Meatball Shish Kabobs
Prep Time: 20 min | Cook Time: 15 min | Total Time: 35 min | Servings: 6
Ingredients
- 1 1/2 lbs ground beef (80/20)
- 1/3 cup plain breadcrumbs
- 1 large egg, beaten
- 2 cloves garlic, minced
- 1/4 cup finely diced yellow onion
- 1 tsp Worcestershire sauce
- 1 tsp smoked paprika
- 1/2 tsp cumin
- 1/2 tsp salt
- 1/4 tsp black pepper
- 1 red bell pepper, cut into 1-inch pieces
- 1 green bell pepper, cut into 1-inch pieces
- 1 medium red onion, cut into wedges
- 1 cup cherry tomatoes
- 2 tbsp olive oil
- Metal or soaked wooden skewers
Instructions
- Preheat the grill. Heat an outdoor grill or grill pan to medium-high heat (about 400°F). If using wooden skewers, soak them in water for at least 30 minutes beforehand.

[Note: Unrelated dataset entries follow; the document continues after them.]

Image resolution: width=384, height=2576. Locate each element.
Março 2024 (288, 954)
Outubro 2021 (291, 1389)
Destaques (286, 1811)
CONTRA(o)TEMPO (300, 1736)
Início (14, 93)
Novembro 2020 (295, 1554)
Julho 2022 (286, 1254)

- Mix the meatballs. In a large bowl, combine ground beef, breadcrumbs, egg, garlic, diced onion, Worcestershire sauce, smoked paprika, cumin, salt, and pepper. Mix gently with your hands until just combined — do not overwork the meat.
- Form the meatballs. Roll the mixture into balls roughly 1 1/2 inches in diameter (about the size of a golf ball). You should get 24–28 meatballs.
- Prep the vegetables. Toss the bell pepper pieces, red onion wedges, and cherry tomatoes with olive oil and a pinch of salt.
- Assemble the skewers. Thread meatballs and vegetables alternately onto skewers, pressing meatballs gently but firmly so they hold their shape during cooking.
- Grill the kabobs. Place skewers on the grill and cook for 12–15 minutes, turning every 3–4 minutes, until meatballs are cooked through (internal temperature 160°F) and vegetables have light char marks.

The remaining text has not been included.